_YOUR GOAL_. Word for word, set down the lines from the one that contains "Task: Click the black star rating icon" through the final line of the data; no pictures belong in the copy.

Data records:
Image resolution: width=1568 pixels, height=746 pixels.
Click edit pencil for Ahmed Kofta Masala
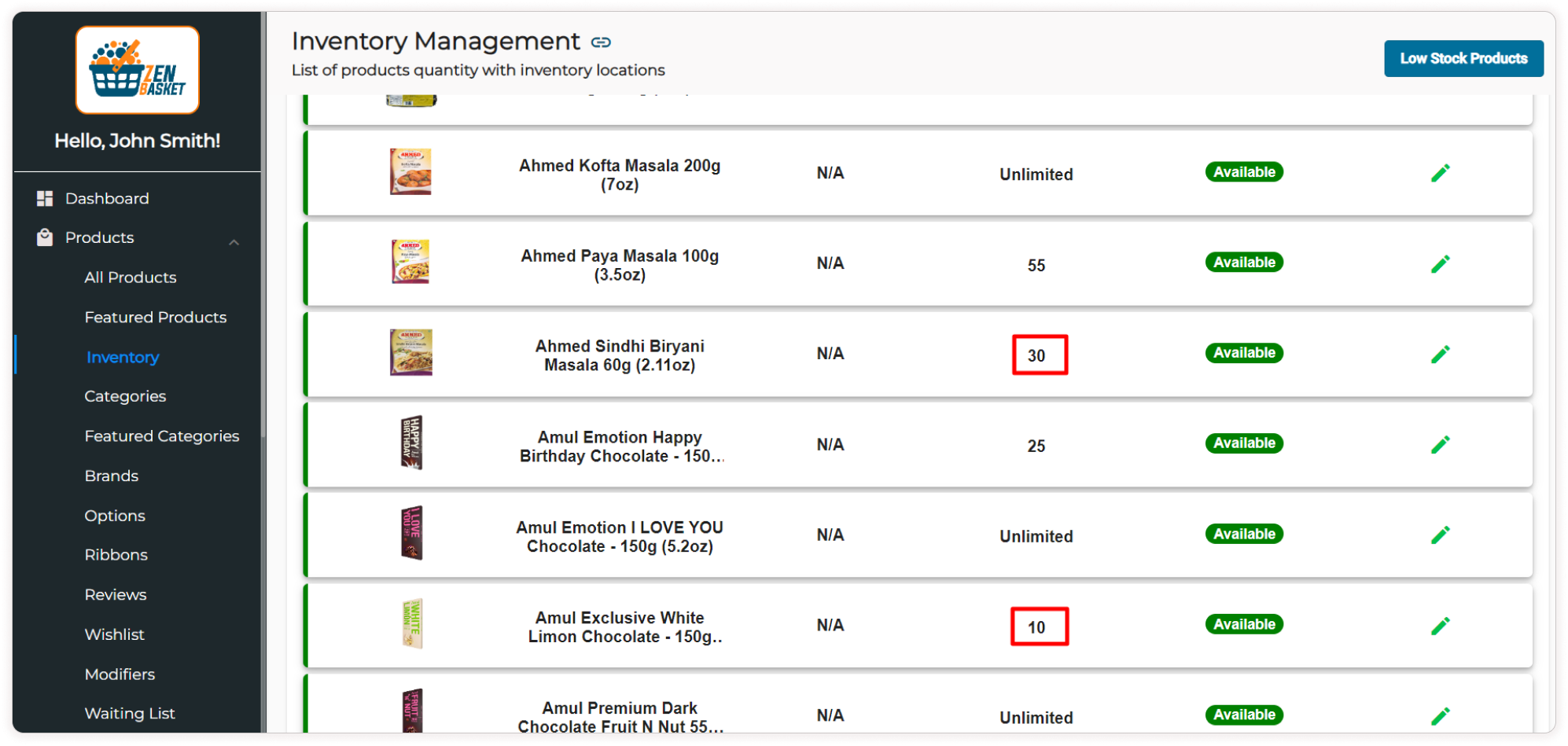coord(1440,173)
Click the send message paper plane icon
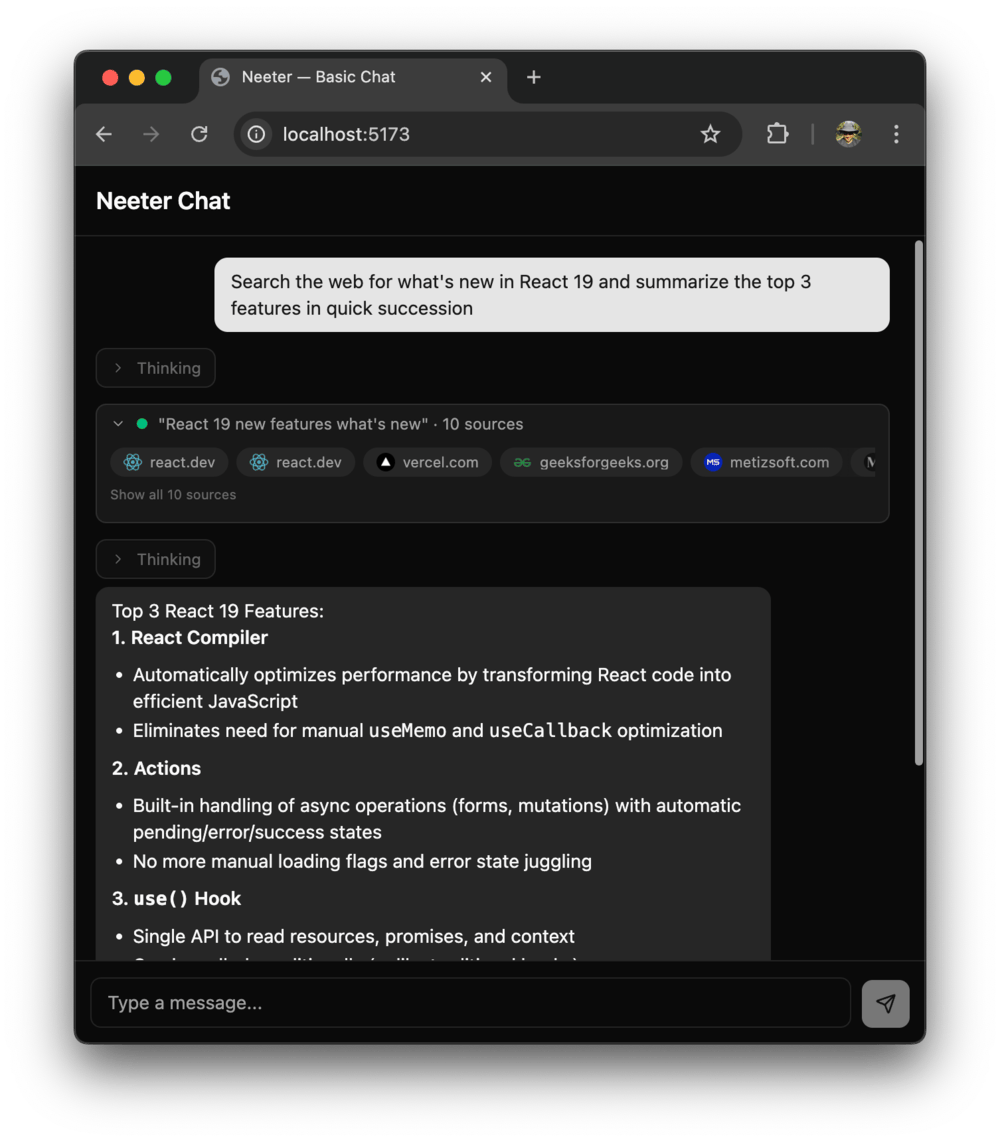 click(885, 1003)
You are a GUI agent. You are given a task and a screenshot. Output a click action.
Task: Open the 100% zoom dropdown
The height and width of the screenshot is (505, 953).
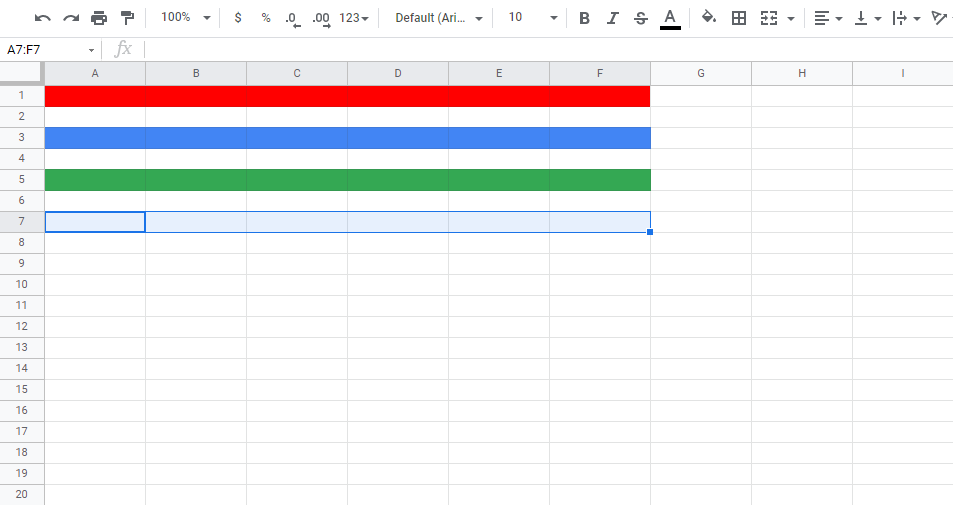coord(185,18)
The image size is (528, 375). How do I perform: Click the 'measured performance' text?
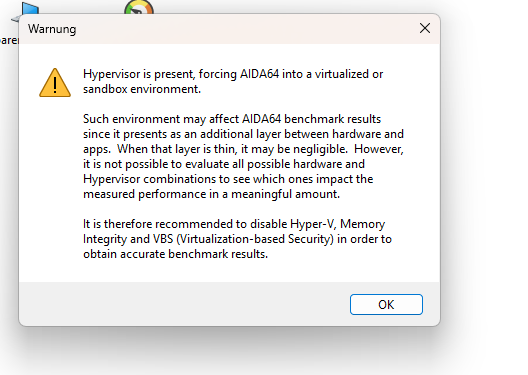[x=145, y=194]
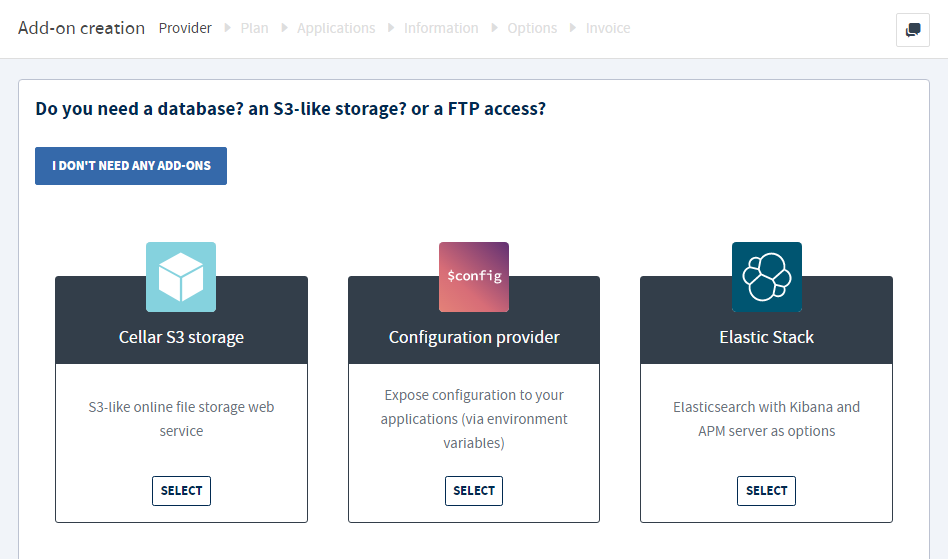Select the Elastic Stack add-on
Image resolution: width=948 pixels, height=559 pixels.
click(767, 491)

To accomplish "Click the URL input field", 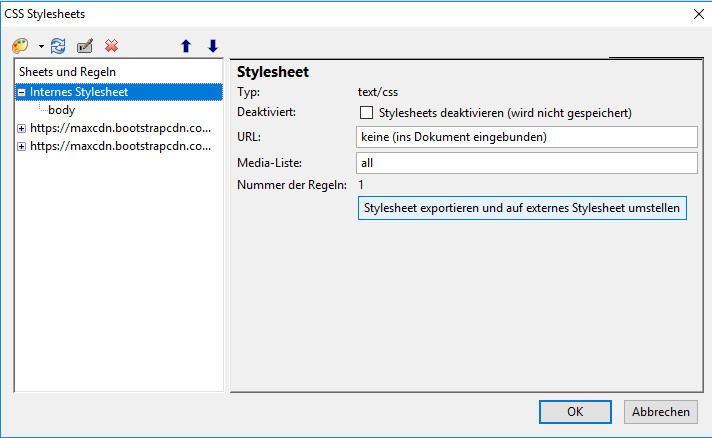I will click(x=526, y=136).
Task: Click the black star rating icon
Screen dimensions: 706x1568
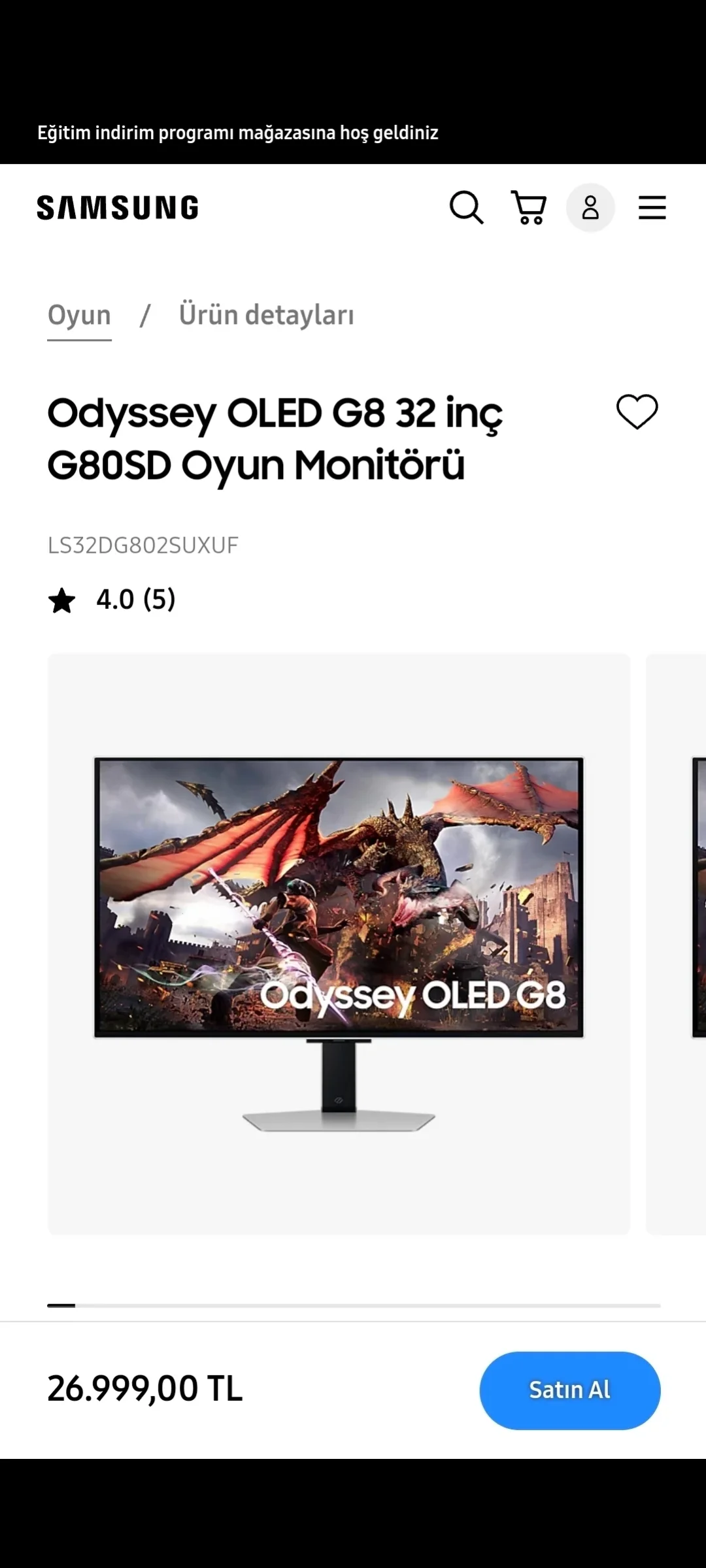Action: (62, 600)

_EXERCISE OUTPUT_.
Task: Click the black star rating icon
Screen dimensions: 706x1568
Action: (62, 600)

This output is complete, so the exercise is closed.